An NV center as an open quantum system - noise spectroscopy and quantum thermodynamics

The investigation of open quantum systems is extremely wide-ranging and permeates fields as diverse as condensed matter physics, quantum optics, and quantum computation, with the goal of understanding the foundations of decoherence and advancing the performance of quantum-based technologies. A precise knowledge of the interaction of a quantum system with its environment is a crucial prerequisite to effectively hinder the detrimental effect of decoherence via selective decoupling, or to gain partial or full control of the environment itself, enabling complex information transfer and storage protocols that involve entanglement. These techniques represent an asset for the realization of quantum-enhanced devices. However, studying the coupling between a quantum system and its (classic or quantum) environment is often limited by the same lack of information and control that inspires the study in the first place.
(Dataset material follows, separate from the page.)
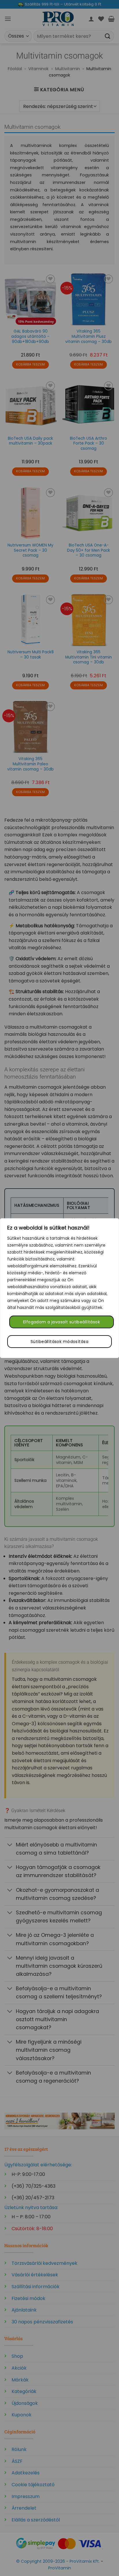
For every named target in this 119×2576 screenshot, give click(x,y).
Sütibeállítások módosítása (59, 1341)
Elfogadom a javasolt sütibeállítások (61, 1322)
Thus, a quantum system that is highly controllable and that can be used to gain information on the environment constitutes an attractive tool to approach these problems. This thesis tackles these challenges by exploiting the Nitrogen-Vacancy (NV) center in diamond, which is an ideal candidate for many quantum technologies. The NV center has emerged as a prominent platform to realize quantum-enhanced sensors with unprecedented combination of high sensitivity and spatial resolution at room temperature. In addition, its outstanding spin properties and optical addressability make the NV center an ultra stable quantum platform with tunable interaction with its environment. This thesis addresses two complementary objectives: develop quantum control protocols of the NV spin dynamics to accurately characterize the NV environment, and develop new tools to investigate the thermodynamics aspect of the spin dynamics in contact with an engineered energy reservoir.